_Tasks for this exercise:_
**a.** List each distinct function that the btrfs patch text names, giving each name once.
**b.** Reproduce everything in the btrfs patch text from "The previous review" down to "insertion(+), 1 deletion(-)".

To fix the regression and make data chunk allocation work
again, set ctl->max_stripe_len back to the original SZ_1G, or
space_info->chunk_size if that's smaller (the latter can happen if the
user set space_info->chunk_size to less than 1 GiB via sysfs, or it's
a 32 MiB system chunk with a hardcoded chunk_size and stripe_len).

While researching the background of the earler commits, I found that an
identical fix was already proposed at:

        https://lore.kernel.org/linux-btrfs/de83ac46-a4a3-88d3-85ce-255b7abc5249@gmx.com/

The previous review missed one detail:  ctl->max_stripe_len is used
before decide_stripe_size_regular() is called, when it is too late for
the changes in that function to have any effect.  ctl->max_stripe_len is
not used directly by decide_stripe_size_regular(), but the parameter
does heavily influence the per-device free space data presented to
the function.

Fixes: f6fca3917b4d "btrfs: store chunk size in space-info struct"
Signed-off-by: Zygo Blaxell <ce3g8jdj@umail.furryterror.org>
---
 fs/btrfs/volumes.c | 2 +-
 1 file changed, 1 insertion(+), 1 deletion(-)

Comments

Qu Wenruo Oct. 9, 2023, 2:29 a.m. UTC | #1
On 2023/10/7 15:44, Zygo Blaxell wrote:
> Commit f6fca3917b4d "btrfs: store chunk size in space-info struct"
> broke data chunk allocations on non-zoned multi-device filesystems when
> using default chunk_size.  Commit 5da431b71d4b "btrfs: fix the max chunk
> size and stripe length calculation" partially fixed that, and this patch
> completes the fix for that case.
>
> After commit f6fca3917b4d and 5da431b71d4b, the sequence of events for
> a data chunk allocation on a non-zoned filesystem is:
>
>          1.  btrfs_create_chunk calls init_alloc_chunk_ctl, which copies
>          space_info->chunk_size (default 10 GiB) to ctl->max_stripe_len
>          unmodified.  Before f6fca3917b4d, ctl->max_stripe_len value was
>          1 GiB for non-zoned data chunks and not configurable.
>
>          2.  btrfs_create_chunk calls gather_device_info which consumes
>          and produces more fields of chunk_ctl.
>
>          3.  gather_device_info multiplies ctl->max_stripe_len by
>          ctl->dev_stripes (which is 1 in all cases except dup)

_Dataset extract:_
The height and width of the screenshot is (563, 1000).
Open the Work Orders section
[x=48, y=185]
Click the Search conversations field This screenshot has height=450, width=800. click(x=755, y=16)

_Per-task outputs:_
**a.** decide_stripe_size_regular, btrfs_create_chunk, init_alloc_chunk_ctl, gather_device_info

**b.**
The previous review missed one detail:  ctl->max_stripe_len is used
before decide_stripe_size_regular() is called, when it is too late for
the changes in that function to have any effect.  ctl->max_stripe_len is
not used directly by decide_stripe_size_regular(), but the parameter
does heavily influence the per-device free space data presented to
the function.

Fixes: f6fca3917b4d "btrfs: store chunk size in space-info struct"
Signed-off-by: Zygo Blaxell <ce3g8jdj@umail.furryterror.org>
---
 fs/btrfs/volumes.c | 2 +-
 1 file changed, 1 insertion(+), 1 deletion(-)